Copy each line containing the word "menu" from the records that follow, please.

Extracted records
+===+

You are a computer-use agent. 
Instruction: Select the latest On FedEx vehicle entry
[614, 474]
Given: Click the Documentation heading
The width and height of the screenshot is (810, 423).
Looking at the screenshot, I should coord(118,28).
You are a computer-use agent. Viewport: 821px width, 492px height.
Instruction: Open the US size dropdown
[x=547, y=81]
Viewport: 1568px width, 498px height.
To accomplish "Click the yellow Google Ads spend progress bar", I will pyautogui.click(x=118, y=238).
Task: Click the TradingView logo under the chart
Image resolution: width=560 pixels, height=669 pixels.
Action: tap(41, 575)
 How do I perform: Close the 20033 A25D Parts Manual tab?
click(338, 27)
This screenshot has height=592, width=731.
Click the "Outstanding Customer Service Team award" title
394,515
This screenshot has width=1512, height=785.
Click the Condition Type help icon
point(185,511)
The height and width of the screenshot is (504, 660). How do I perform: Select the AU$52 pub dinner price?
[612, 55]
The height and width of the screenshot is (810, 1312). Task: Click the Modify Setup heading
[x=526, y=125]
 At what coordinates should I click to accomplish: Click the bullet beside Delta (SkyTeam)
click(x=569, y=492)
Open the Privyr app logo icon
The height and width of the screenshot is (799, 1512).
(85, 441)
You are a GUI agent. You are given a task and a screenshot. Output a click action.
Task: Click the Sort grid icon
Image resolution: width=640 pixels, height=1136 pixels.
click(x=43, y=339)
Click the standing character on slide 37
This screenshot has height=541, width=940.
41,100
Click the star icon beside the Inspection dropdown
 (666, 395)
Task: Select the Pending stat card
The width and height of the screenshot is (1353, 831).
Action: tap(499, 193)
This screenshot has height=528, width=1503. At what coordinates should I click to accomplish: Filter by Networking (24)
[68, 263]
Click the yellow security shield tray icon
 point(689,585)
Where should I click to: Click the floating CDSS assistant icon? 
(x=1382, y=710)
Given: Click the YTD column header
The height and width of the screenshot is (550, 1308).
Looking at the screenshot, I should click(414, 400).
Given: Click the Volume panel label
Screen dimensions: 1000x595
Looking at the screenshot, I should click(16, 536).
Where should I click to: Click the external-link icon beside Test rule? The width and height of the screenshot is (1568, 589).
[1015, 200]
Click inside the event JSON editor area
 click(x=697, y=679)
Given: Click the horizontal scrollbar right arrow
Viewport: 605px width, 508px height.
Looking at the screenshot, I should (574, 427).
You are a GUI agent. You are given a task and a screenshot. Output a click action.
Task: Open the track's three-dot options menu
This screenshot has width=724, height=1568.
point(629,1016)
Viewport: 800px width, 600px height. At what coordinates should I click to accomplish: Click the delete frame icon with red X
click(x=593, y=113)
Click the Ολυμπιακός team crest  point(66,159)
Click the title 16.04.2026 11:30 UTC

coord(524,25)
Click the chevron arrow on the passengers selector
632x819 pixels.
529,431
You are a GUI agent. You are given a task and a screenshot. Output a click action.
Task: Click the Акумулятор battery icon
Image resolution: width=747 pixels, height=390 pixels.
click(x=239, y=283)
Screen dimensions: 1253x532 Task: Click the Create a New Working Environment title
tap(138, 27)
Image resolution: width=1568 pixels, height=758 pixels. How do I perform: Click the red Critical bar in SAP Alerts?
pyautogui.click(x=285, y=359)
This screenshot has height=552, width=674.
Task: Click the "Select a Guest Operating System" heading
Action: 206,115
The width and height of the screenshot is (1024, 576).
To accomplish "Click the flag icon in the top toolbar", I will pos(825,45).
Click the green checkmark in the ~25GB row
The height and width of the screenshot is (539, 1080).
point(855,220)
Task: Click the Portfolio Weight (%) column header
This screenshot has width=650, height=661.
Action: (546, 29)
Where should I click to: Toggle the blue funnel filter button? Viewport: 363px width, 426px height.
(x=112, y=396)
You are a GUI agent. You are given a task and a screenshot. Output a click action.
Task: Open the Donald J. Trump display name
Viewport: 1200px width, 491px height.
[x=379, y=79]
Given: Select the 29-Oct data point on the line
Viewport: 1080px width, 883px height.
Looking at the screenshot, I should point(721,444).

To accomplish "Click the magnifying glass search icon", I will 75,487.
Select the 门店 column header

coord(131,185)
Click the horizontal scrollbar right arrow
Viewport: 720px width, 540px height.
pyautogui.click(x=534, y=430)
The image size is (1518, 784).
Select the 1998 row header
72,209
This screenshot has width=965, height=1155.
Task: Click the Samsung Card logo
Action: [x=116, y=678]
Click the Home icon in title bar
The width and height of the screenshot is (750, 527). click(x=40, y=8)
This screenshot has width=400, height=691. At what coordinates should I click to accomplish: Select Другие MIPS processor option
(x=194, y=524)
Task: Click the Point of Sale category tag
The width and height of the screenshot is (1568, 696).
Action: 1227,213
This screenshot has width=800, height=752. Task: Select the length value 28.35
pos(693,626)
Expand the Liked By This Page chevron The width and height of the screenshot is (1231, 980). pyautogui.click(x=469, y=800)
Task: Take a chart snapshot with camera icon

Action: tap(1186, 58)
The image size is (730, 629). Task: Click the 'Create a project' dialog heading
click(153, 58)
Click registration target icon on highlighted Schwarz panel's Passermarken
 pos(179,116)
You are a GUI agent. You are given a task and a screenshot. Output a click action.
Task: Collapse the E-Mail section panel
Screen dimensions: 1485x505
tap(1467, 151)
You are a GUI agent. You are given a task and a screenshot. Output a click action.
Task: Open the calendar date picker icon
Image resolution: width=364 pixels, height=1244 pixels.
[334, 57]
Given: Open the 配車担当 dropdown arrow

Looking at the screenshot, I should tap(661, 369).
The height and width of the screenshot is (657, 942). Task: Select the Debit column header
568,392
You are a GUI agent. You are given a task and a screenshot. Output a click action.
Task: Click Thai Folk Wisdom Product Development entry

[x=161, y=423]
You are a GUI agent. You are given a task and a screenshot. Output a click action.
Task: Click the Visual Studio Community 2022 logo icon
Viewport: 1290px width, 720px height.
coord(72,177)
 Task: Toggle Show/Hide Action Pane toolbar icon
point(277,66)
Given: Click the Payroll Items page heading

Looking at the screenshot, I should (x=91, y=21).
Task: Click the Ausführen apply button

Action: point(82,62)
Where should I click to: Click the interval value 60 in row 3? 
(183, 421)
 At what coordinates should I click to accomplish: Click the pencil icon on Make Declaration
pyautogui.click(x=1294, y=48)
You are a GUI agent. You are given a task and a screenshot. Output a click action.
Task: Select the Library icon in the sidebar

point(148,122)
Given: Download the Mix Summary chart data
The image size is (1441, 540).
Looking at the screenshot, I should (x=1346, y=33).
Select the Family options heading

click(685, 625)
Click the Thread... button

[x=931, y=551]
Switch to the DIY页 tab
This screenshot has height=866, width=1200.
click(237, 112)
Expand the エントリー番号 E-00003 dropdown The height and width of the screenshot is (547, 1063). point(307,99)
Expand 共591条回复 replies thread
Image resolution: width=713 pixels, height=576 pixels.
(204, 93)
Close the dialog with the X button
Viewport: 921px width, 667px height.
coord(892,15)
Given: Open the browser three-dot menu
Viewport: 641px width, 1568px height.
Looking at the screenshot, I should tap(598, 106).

+===+

Answer →
Task: Open the track's three-dot options menu
Given: Open the browser three-dot menu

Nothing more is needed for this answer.